**Aim of the task:**
From the entries that follow, pick out all lines holding "using".
::: Materials provided
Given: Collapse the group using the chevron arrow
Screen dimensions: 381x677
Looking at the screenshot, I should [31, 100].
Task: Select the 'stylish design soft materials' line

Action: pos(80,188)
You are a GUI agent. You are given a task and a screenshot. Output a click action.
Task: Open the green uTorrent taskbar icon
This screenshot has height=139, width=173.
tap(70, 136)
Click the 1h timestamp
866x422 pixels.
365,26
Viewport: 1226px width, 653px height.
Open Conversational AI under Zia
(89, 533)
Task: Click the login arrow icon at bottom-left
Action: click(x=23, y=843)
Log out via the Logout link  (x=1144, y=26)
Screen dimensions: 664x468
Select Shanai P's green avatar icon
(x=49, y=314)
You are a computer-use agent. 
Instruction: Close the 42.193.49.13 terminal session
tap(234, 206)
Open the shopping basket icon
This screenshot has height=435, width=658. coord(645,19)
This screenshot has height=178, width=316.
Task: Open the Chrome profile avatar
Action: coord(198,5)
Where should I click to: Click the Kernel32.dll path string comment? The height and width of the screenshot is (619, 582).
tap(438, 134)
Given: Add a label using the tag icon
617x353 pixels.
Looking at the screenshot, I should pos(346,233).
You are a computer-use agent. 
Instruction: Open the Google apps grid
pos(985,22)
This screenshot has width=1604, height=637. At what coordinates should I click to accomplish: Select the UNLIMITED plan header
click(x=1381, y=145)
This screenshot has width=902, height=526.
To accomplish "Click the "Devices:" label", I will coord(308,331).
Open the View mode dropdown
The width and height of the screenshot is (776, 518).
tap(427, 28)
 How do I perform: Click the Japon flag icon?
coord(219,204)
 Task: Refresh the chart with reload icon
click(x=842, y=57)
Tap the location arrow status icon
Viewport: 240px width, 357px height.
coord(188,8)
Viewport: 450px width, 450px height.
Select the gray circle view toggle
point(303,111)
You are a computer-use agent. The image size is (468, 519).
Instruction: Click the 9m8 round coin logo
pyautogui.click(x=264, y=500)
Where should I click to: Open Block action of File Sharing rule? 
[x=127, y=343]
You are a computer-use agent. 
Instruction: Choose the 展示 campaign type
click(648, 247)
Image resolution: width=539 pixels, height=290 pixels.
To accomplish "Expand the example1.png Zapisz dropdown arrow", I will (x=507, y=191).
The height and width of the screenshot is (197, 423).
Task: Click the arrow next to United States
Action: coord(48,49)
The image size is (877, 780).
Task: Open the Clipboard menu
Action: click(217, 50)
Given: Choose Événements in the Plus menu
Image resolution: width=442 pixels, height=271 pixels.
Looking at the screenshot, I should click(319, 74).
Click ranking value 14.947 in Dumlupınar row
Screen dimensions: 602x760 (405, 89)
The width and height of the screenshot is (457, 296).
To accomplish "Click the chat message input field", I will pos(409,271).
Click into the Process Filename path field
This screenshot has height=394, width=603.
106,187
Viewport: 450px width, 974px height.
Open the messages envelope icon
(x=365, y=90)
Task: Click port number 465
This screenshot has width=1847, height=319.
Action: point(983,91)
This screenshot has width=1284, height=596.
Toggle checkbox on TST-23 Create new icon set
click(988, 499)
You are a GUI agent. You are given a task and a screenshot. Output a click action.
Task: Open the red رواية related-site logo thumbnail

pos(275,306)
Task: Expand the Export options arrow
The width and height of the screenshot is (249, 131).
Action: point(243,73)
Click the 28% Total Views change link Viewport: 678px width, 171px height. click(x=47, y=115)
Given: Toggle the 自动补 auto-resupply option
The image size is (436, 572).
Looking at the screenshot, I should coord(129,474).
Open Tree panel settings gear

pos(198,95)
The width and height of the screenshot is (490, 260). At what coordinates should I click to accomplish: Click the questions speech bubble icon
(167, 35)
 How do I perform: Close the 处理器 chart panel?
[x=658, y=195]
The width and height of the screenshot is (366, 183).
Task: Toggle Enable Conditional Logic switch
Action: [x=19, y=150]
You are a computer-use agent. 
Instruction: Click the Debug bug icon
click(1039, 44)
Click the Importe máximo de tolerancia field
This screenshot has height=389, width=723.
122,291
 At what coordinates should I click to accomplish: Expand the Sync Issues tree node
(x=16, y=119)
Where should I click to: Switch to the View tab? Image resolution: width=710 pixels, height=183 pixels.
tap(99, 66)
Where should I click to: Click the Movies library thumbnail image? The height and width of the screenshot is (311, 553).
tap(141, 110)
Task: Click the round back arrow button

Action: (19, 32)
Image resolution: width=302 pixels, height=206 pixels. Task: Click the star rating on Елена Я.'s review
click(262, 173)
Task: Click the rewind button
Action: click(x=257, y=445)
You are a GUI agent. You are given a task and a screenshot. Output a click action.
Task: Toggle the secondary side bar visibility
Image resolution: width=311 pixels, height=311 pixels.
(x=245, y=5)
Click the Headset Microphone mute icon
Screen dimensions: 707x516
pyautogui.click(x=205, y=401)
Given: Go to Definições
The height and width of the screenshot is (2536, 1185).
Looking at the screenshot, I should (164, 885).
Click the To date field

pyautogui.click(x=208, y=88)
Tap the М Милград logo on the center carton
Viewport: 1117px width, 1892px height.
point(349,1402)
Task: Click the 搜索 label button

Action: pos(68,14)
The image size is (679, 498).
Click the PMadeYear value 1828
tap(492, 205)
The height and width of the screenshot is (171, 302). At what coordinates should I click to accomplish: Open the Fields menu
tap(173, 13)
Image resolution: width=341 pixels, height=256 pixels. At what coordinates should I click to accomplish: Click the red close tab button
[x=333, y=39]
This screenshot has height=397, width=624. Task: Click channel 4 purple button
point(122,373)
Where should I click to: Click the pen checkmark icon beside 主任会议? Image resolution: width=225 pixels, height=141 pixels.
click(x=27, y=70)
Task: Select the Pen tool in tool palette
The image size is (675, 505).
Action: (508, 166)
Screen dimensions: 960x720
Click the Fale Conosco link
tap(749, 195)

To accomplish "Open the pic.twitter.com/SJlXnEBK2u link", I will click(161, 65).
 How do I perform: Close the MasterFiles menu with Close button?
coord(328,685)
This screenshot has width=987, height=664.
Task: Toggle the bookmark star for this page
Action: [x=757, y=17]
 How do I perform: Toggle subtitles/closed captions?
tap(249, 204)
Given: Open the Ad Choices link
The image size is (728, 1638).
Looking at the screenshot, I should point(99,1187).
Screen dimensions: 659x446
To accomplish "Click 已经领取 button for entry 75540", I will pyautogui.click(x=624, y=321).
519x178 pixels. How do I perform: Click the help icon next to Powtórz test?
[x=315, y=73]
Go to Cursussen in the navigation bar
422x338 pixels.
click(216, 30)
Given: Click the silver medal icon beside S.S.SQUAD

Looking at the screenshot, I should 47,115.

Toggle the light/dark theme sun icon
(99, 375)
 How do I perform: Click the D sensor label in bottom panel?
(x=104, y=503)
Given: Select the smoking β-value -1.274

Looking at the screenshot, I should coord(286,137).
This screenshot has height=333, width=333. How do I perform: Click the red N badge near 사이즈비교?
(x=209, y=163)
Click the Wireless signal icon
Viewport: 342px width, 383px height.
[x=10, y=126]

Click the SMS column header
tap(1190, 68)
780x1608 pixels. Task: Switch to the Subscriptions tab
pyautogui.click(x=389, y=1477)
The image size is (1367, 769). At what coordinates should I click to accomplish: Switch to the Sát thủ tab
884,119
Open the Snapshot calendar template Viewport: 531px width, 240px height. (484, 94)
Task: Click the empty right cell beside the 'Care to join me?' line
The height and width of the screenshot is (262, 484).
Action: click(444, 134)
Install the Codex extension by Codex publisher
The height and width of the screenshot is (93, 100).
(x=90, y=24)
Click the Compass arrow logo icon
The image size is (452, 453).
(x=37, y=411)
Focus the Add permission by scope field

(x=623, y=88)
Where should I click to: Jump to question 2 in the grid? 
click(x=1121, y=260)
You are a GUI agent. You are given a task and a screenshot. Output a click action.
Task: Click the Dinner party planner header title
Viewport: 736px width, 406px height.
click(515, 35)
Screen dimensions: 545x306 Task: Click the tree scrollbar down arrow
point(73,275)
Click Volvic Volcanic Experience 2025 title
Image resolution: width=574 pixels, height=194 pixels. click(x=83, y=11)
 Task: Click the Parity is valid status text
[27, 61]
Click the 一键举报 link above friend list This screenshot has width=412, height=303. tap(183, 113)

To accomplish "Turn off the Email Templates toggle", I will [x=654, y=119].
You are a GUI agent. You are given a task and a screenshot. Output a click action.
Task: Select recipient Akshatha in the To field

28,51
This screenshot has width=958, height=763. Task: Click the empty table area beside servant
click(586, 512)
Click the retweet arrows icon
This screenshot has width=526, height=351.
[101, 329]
::::::
**Written answer:**
Given: Collapse the group using the chevron arrow
Given: Add a label using the tag icon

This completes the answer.